2. Ik ga de hackerscultuur onderzoeken
Om meer zicht te krijgen op het professionele hacken, wil ik ook het fenomeen zelf onderzoeken. Wat drijft hackers? Hoe opereren ze? Welke ethische afwegingen maken ze? En hoe gaat het professionele hacken eraan toe?
Zo ben ik samen met een security-expert bezig om een botnet in kaart te brengen. Een botnet is een verzameling van computers die door middel van malware door één of meerdere mensen (botherders of botmasters) wordt bestuurd. Botnets komen veel voor; er is een kans dat jouw computer er deel van uitmaakt. Een botnet wordt bijvoorbeeld gebruikt om spam te versturen, DDoS-aanvallen te starten of malware verder te verspreiden.
Daarnaast werk ik aan een verhaal over de al eerder genoemde responsible disclosure en daarmee over de ethiek van het hacken. Er zijn veel hackers met goede intenties, de zogenoemde white hat hackers. Wie zijn deze mensen en wat drijft ze?

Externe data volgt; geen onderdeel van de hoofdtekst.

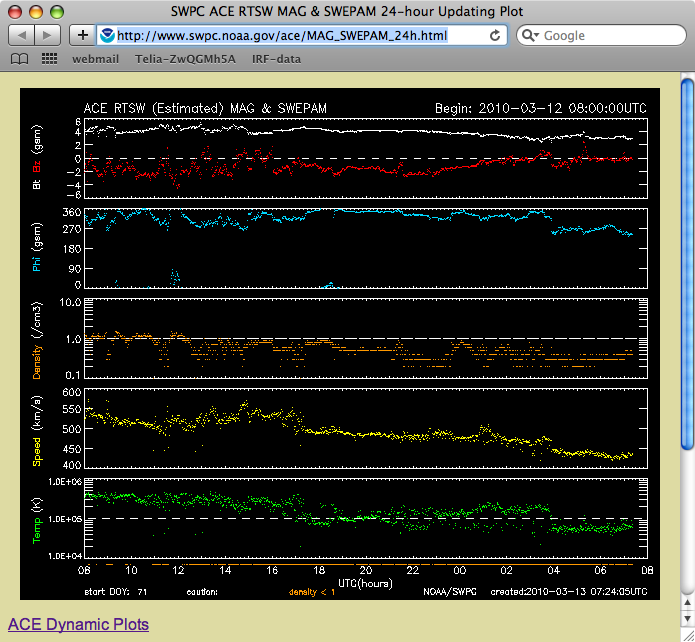Follow the ACE Dynamic Plots link
Viewport: 695px width, 642px height.
[78, 625]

Tevens ga ik het Dark Web op, een deel van het internet dat alleen met anonimiseringssoftware zoals Tor en I2P te bereiken is. Daar vind je illegale markten waarop hackers (vaak black hat, dus met minder goede intenties) hun diensten aanbieden in ruil voor bitcoins.
Tot slot zal ik geregeld commentaar geven op grote en kleine hacks uit het nieuws of het verleden om zo achtergrond te geven aan en inzicht te bieden in het fenomeen.
Is deze serie dan voor jou interessant?
Ik schrijf deze serie voor lezers die weinig van computers afweten. Zoals gezegd, mijn doel is tweeledig: enerzijds wil ik inzicht bieden in een groeiend maatschappelijk fenomeen. Anderzijds, en wellicht belangrijker, ik wil laten zien hoe computers en het internet nu eigenlijk werken.
Daarom ben ik ook erg benieuwd naar jouw vragen. Wat wil je graag weten als het over hacken gaat?